Posted Nov 2 2017 | By Julia Park

APPG for London’s Planning and Built Environment

It was a really good APPG session earlier this week, arranged by Peter Murray and chaired by Rupa Huq, the Labour MP for Ealing Central and Acton. The topic was ‘How can we deliver genuinely affordable, high quality homes to Londoners? What can city leaders do to address the crisis?’ Even more pertinent since the new stats released last week show that London needs at least 66,000 new homes per year and that 65% of those need to be affordable. It was a star panel, admittedly biased to the left, but Patrik Schumacher was in the audience and managed to redress the balance single-handedly.

  • James Murray (Deputy Mayor for Housing) kicked off with an overview of the scale of the problem, some of the steps they have taken already and other steps they plan to take. They seem determined to do their best working in partnerships with LAs, HAs and private developers.
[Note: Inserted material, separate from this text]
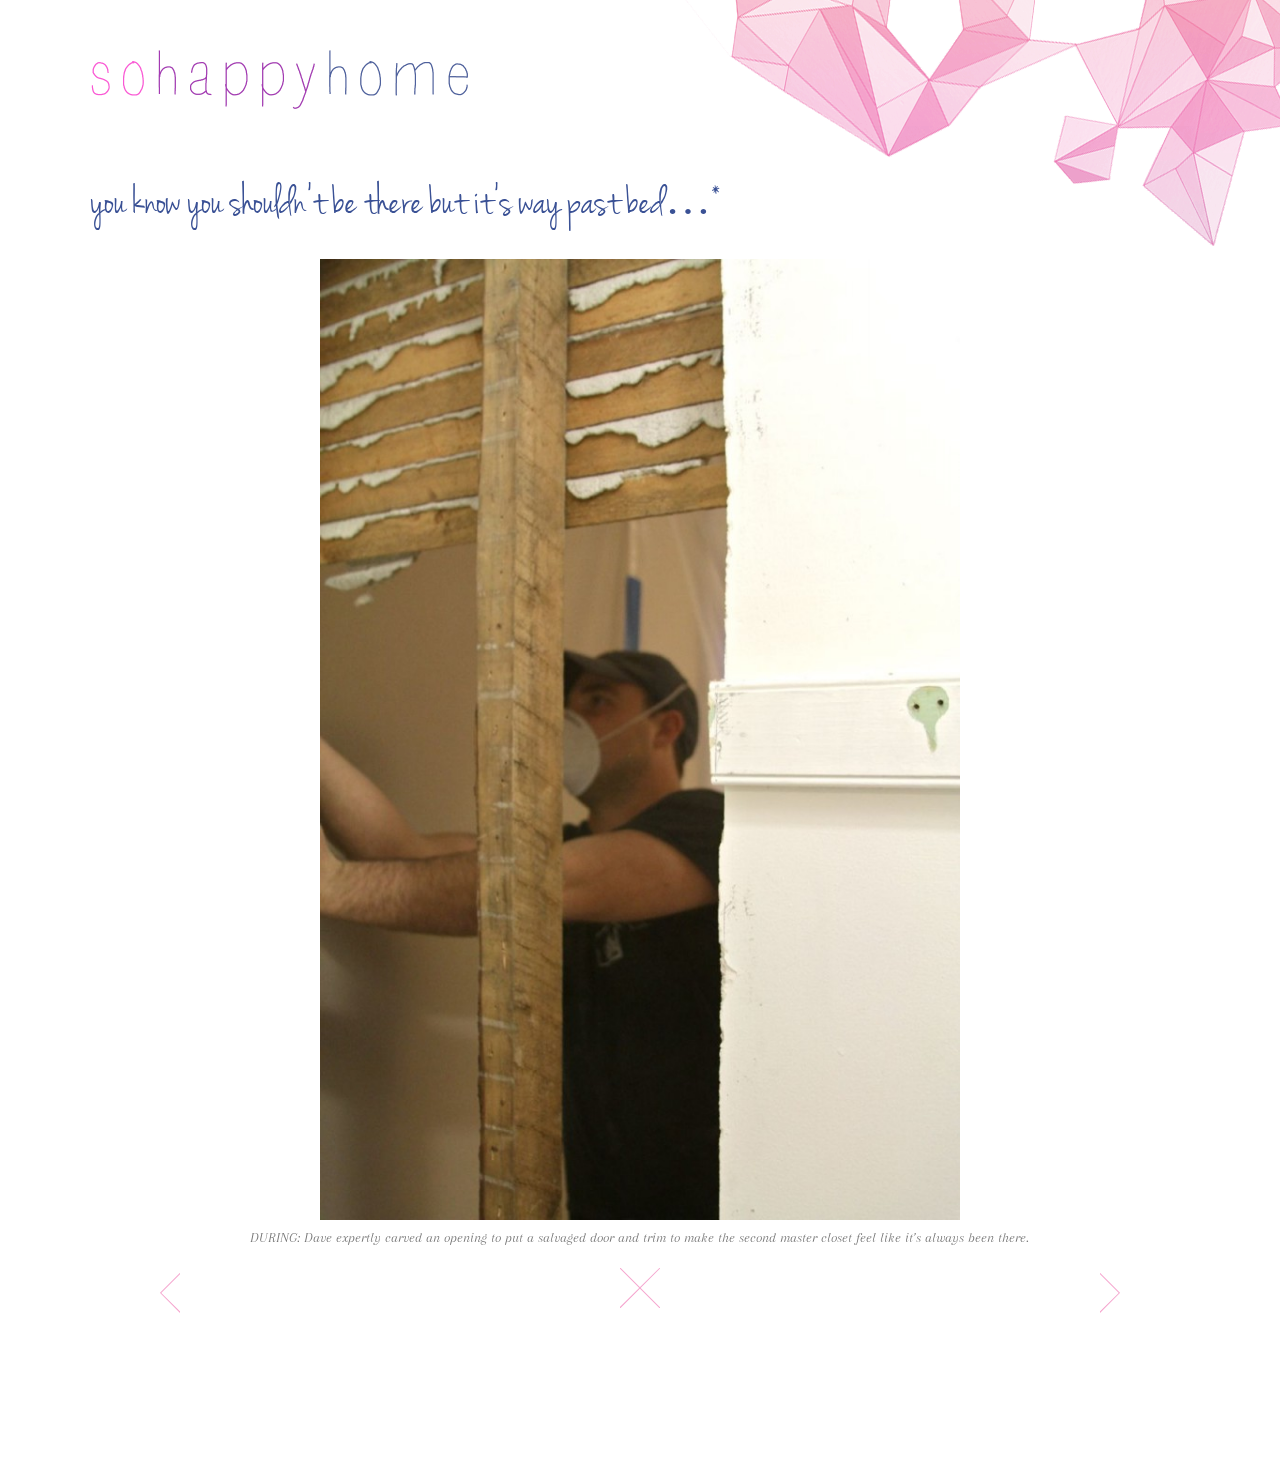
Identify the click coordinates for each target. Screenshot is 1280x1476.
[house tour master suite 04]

  • David Montague (CEO of L&Q) addressed the question 'What is the biggest challenge…’, and cited land supply, funding and skills/capacity.
  • I was next and answered the question, ‘Are we providing the right types of housing to Londoners?’ - clearly not yet, but some really important steps have already been taken (i.e. this team is thinking and shaping policy in exactly the right way) and 'What should we do to deliver affordable housing while maintaining good quality design?’. My case for maintaining quality went down well, though the audience was largely on-side already. I gave a few examples of where things have taken a worrying turn and suggested a number of practical measures we could introduce to diversify typology, enhance quality without spending more and improve affordability – and some areas where policy could do more. It still seems to me that land value is biggest elephant in the room and if we don’t find a way to tackle that, higher densities (clearly a big part of the strategy) will inflate costs even more.
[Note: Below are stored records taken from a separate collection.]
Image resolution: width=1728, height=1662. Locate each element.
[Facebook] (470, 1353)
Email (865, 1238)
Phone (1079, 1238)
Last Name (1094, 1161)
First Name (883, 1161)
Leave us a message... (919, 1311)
  • Heather Cheesebrough (Director of Planning and Strategic Transport, LB Croydon) talked about their innovative approach to small sites and their own housebuilding company, Brick by Brick. She’s also very keen on design review and bolstering expertise within the planning and housing departments.
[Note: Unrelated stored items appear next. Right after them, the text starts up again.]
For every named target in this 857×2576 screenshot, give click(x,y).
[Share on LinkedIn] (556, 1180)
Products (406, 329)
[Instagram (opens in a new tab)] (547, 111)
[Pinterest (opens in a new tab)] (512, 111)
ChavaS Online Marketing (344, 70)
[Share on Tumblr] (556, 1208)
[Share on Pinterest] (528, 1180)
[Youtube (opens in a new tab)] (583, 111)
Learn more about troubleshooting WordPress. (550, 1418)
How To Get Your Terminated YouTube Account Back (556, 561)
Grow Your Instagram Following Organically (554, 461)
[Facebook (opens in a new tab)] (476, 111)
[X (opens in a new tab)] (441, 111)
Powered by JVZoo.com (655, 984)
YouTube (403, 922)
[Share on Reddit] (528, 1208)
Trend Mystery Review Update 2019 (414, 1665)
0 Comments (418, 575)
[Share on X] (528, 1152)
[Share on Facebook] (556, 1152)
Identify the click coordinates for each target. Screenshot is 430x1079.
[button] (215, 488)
  • Helen Hayes (Labour MP for Dulwich and West Norward) was brilliant. She spoke on behalf on her constituents, noting that the average local house price is 16x average wage (the 20th worse multiplier nationally). She chose to focus on how meaningless the definition of affordable housing has become and how this has led to cynicism/despair, and a feeling that the government just doesn’t get it. She rightly said that the definition of affordable housing will mean nothing until it’s related to income and applauded the GLA for introducing the new form of affordable housing based on the London Living Rent.
  • Andy Slaughter (Labour MP for Hammersmith and former shadow housing minister) berated the approach of successive governments, but particularly the 2010 Coalition, and made a business case for more investment in housing and infrastructure.

Too many speakers all with too much to say in five minutes each, so not much time for questions or drinks, but great to hear such a consensus and a fair amount of optimism that the government will have to listen, and act on, at least some of it.